In clinical trials conducted by Anvari et al (21), in 2010, entitled “the assessment of magnesium supplementation in the prevention of hypomagnesaemia caused by cisplatin,” 59 patients treated with cisplatin in oncology center hospital, Mashhad, were evaluated. This study showed that the incidence of hypomagnesaemia in patients receiving cisplatin as a single dose is higher than divided drug recipients (4.71 vs. 9.42% of the P = 0.056) which is consistent with our study.

Conclusion

The results of this study showed that the divided administration of cisplatin reduces the nephrotoxic and hypokalemia effects due to this drug, however, it had not significant effect upon hypocalcemia, hypomagnesemia and hyperuricemia.

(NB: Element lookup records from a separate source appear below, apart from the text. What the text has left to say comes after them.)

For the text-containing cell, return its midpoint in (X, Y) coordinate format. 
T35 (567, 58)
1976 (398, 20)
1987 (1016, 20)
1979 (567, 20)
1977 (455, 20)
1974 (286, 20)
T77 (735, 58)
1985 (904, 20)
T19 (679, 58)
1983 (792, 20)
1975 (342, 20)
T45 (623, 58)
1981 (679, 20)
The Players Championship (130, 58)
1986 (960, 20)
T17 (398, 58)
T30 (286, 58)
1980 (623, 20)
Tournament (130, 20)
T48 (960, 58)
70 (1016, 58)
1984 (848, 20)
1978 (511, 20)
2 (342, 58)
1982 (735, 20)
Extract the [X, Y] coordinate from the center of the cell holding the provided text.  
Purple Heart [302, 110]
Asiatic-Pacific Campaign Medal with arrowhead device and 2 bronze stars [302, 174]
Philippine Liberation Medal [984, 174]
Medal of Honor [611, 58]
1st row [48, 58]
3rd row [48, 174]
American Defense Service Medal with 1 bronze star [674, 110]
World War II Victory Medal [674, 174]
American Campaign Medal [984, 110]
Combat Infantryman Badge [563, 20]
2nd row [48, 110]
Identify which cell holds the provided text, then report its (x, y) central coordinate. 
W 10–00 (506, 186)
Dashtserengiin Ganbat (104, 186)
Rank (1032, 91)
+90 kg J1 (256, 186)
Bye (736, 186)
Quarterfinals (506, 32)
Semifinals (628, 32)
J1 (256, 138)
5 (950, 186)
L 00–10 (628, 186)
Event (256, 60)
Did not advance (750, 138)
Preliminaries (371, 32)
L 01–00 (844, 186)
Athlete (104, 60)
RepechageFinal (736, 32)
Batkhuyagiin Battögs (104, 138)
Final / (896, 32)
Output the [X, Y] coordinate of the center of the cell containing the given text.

Next question is whether the division of cisplatin into 2 days affects the quality of the treatment or not. Further studies are needed to answer this question. This study was intended merely for treatment of renal complications.

Limitation of the study

Our study had some limitations as follow:

Low number of samples

Sample reduction from the study due to the put-off or death

Short duration of study.

Authors’ contribution

NS and SZ prepared the primary draft. HS and AA revised the manuscript. MT further edited the paper. All authors read and signed the paper.

Conflicts of interest

The authors declared no competing interests.

Ethical considerations

Ethical issues (including plagiarism, misconduct, data fabrication, falsification, double publication or submission, redundancy) have been completely observed by the authors.

Funding/Support

This article was extracted from thesis by Neda Safapour for internal medicine residential thesis. This study was supported by a grant from Ahvaz Jundishapur Medical University (grant No. UN1229).